Start of The data

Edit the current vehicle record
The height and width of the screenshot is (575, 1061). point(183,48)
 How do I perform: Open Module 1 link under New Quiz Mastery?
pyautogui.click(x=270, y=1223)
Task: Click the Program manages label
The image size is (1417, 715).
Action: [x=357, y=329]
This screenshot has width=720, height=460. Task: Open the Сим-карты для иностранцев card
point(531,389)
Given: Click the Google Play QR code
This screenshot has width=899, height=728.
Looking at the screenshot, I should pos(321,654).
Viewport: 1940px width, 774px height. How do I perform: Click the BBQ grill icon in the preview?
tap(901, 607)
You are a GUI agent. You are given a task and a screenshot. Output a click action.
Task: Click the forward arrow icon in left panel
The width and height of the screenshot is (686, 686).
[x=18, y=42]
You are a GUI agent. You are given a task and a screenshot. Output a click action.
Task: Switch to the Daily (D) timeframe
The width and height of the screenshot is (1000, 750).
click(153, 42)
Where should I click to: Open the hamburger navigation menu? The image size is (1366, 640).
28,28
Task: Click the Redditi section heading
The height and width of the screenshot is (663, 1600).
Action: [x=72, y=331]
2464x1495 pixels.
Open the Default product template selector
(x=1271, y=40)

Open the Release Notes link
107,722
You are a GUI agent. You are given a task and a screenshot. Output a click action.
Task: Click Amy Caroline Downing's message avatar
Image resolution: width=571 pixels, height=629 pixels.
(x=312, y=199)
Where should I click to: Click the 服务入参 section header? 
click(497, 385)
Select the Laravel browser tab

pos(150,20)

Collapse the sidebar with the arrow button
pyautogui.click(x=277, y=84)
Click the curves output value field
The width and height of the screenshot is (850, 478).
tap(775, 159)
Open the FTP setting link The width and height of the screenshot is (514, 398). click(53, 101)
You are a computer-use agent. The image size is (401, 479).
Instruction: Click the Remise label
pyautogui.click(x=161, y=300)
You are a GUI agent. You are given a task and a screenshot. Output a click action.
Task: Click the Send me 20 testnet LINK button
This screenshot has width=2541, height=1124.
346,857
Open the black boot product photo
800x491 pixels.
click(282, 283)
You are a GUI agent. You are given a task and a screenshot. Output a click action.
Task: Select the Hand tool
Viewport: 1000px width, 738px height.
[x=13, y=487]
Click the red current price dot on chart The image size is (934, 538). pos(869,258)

End of The data

▶ [About this task]: In the data above, repeat exactly each line from the first through the line that contains "Task: Switch to the Daily (D) timeframe", and give nothing else.

▶ [Solved problem]:
Edit the current vehicle record
The height and width of the screenshot is (575, 1061). point(183,48)
 How do I perform: Open Module 1 link under New Quiz Mastery?
pyautogui.click(x=270, y=1223)
Task: Click the Program manages label
The image size is (1417, 715).
Action: [x=357, y=329]
This screenshot has width=720, height=460. Task: Open the Сим-карты для иностранцев card
point(531,389)
Given: Click the Google Play QR code
This screenshot has width=899, height=728.
Looking at the screenshot, I should pos(321,654).
Viewport: 1940px width, 774px height. How do I perform: Click the BBQ grill icon in the preview?
tap(901, 607)
You are a GUI agent. You are given a task and a screenshot. Output a click action.
Task: Click the forward arrow icon in left panel
The width and height of the screenshot is (686, 686).
[x=18, y=42]
You are a GUI agent. You are given a task and a screenshot. Output a click action.
Task: Switch to the Daily (D) timeframe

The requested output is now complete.